Bastion der radikalen Opposition

Drei Millionen Menschen leben in der letzten Bastion der Aufständischen im Norden, mehr als die Hälfte von ihnen sind Flüchtlinge aus anderen Teilen des Landes. Beherrscht wird das Oppositionsgebiet von der radikalen Allianz „Hayat Tahrir al-Sham“ (HTS), die der al-Qaida nahesteht. Seit Beginn des Jahres haben deren Kämpfer praktisch alle anderen, moderateren Gruppen der „Nationalen Befreiungsfront“ (NLF) unter ihre Kontrolle gebracht.

Gleichzeitig wachsen die Spannungen zwischen den drei externen Syrienmächten Russland, Iran und der Türkei. In Aleppo gerieten russische Militärpolizisten und iranische Milizionäre aneinander. Wegen Idlib knirscht es zwischen Moskau und Ankara.

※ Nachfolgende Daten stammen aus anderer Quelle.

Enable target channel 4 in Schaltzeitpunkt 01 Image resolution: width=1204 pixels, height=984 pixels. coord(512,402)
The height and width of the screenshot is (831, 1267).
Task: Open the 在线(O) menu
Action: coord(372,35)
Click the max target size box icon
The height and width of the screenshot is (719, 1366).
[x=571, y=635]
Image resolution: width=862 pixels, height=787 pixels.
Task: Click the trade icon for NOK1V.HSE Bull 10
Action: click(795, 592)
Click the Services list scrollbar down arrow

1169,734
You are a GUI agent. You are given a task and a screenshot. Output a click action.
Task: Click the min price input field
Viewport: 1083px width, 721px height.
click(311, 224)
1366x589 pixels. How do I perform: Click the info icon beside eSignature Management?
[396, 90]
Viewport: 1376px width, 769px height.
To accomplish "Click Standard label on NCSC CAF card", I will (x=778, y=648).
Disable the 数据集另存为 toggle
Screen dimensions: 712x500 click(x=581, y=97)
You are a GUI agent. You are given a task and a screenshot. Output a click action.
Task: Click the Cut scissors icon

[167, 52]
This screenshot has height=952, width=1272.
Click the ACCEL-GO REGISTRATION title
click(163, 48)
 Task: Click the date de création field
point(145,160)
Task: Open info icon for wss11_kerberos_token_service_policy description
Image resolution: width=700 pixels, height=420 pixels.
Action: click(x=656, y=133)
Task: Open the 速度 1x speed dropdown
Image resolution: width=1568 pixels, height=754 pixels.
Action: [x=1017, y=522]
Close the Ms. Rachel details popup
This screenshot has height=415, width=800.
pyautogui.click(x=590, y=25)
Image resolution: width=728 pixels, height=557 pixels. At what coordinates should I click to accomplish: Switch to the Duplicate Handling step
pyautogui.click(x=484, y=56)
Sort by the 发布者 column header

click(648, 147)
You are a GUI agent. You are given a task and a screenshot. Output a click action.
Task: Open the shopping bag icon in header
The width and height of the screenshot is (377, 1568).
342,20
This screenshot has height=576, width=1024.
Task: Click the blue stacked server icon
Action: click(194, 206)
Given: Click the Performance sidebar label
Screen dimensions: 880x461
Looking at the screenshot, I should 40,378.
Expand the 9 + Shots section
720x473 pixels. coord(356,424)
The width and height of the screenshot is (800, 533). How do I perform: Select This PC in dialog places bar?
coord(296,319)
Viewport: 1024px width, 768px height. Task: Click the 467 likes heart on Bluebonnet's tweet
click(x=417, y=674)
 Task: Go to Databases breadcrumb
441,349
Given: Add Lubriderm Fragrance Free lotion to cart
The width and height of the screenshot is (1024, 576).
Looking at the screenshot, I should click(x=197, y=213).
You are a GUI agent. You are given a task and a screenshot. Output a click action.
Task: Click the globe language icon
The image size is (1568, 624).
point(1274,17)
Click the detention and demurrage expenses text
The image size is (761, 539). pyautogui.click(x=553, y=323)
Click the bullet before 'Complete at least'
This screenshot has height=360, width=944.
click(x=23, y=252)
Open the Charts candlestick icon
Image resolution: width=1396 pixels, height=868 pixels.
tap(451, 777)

Vor dem UN-Sicherheitsrat machte diese Woche die stellvertretende UN-Nothilfekoordinatorin, die Deutsche Ursula Müller, ihrer Empörung Luft. Drei Millionen Syrer in Idlib seien derzeit im Kreuzfeuer gefangen, erklärte sie. „Einige leben unter Bäumen und Plastikplanen auf dem nackten Boden.“ Sie warnte vor einem „vorhersehbaren und abwendbaren humanitären Desaster“.